Paris

Bernar Venet

These large framed drawings from 1989 (all around 98 by 117 inches) invite the viewer to consider them as paintings. Like Bernar Venet’s previous drawings, however, they are actually the result of photographically transferring the artist’s sculptures onto paper, and then reworking their outlines with oil stick. The photographic framing of the sculpture elicits an interpretive reading of the object, a reading that varies according to the angle of vision; the same sculpture can give rise to several drawings.

Interpretation and indetermination might be considered the key concepts behind this exhibition. The drawings, Ligne indéterminée (Indeterminate line, all works 1989) and Double ligne indéterminée (Double indeterminate line), are based on sculptures that are themselves entitled “Lignes indéterminée.” Venet continues the work on the line he initiated in 1976, after his break with Conceptual art. Broken lines in the series “Positions d’angles” (Positions of angles, 1978-79), curved lines in “Positions d’arcs” (Positions of arcs, 1978-79), straight lines in “Cordes sous-tenant des arcs de cercle” (Cords subtending the arcs of the circle, 1977), and free, haphazard lines, in “Lignes indéterminées,” provided the basis for wood reliefs and steel sculptures as well as for these drawings. Could it be that line for Venet is a path to knowledge? (Here one thinks of the enlarged reproductions of the pages of scientific books that he produced at the end of his Conceptual period.) The countermovement (curve, loop, volute, spiral), this baroque quality of the indeterminate line, is increasingly emphasized in Venet’s work, and particularly in his drawings, where the black and copper-red oil stick create a play of shadow and light, giving the works a pictorial dimension. The grounds are a pale mat gray, punctuated by oil-stick traces—signs of the hand. The lines are imbued with an ample sense of dynamic movement, and their powerful physicality releases an intense charge of energy. The two ends of the line in Ligne indéterminée are clearly visible, but in Double ligne indéterminée only three out of four can be identified. The fourth is hidden behind the oil-stick traces as though the practice of drawing, or the picture itself, had necessitated this retreat, this passage behind the visible into an unknown space.
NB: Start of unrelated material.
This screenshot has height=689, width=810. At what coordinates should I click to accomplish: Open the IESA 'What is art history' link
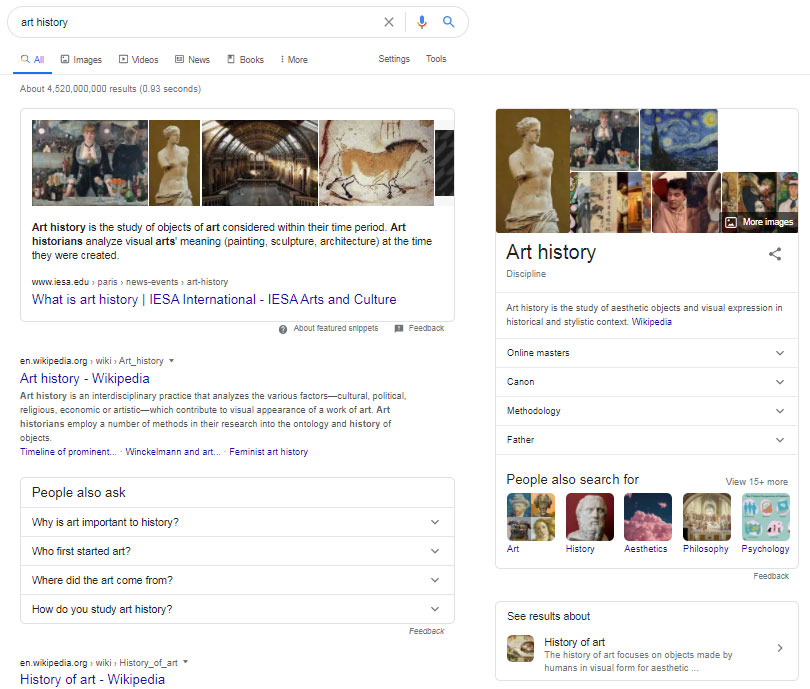[x=214, y=299]
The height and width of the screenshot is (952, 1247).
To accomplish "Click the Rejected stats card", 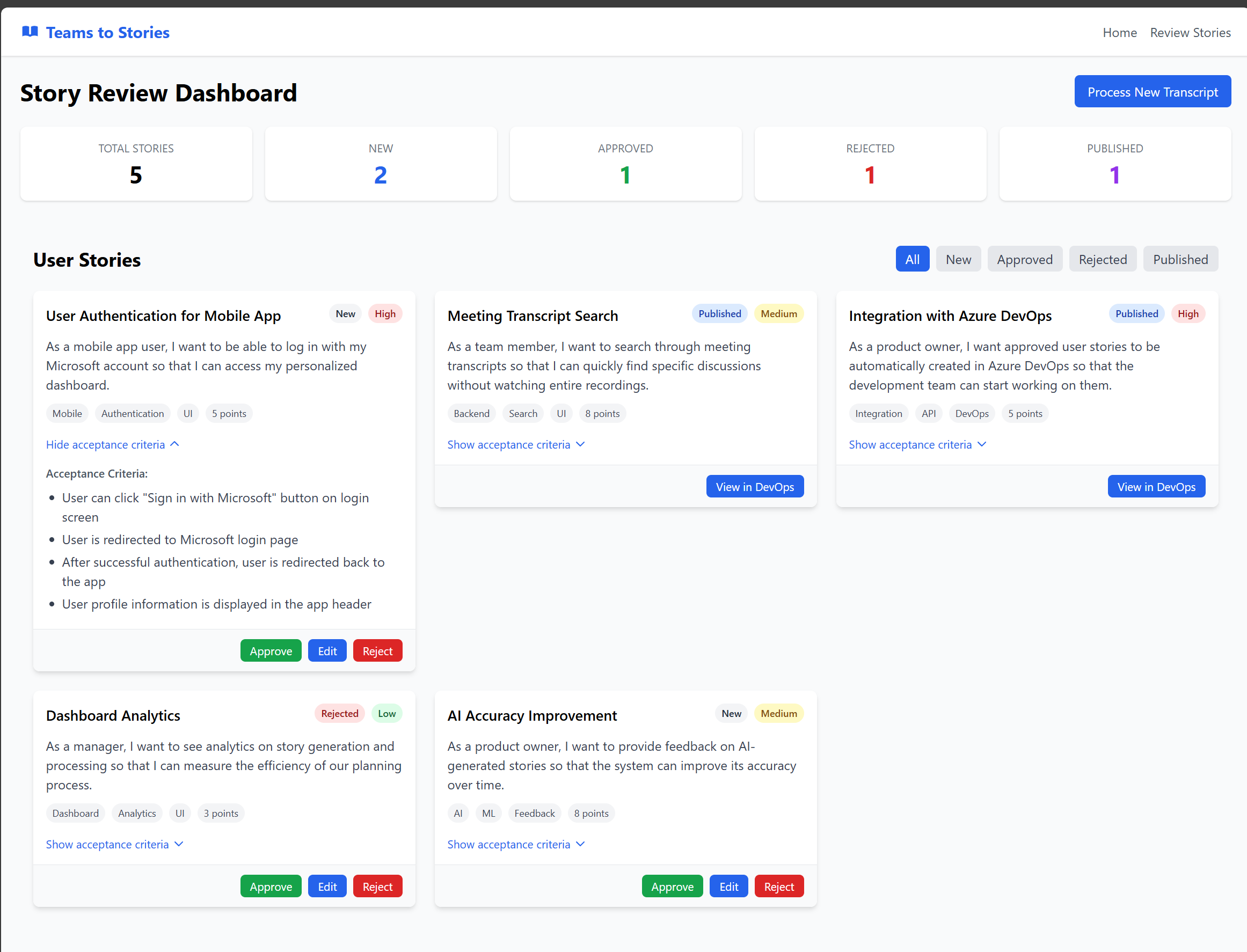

Has the notion of the monosemic content to which Venet adhered for many years disappeared completely from these chance forms in motion, which are open to pansemic interpretation? Whereas in the sculpture the indeterminate line or the arc of the circle appears as just that, the drawings are interpretations of the object, of the real. They are a matter of representation. In the end, perhaps, illusionism is the most valuable achievement of art. From the use of the object to conceptual algebraic diagrams, from geometric schemes in planar space to their concretization in three dimensions, from abstract sculptures to their expressive articulation in drawing, Venet’s itinerary is subtended by an exemplary reflection on the deep gulf between the real and its representation.

Anne Dagbert

Translated from the French by Hanna Hannah.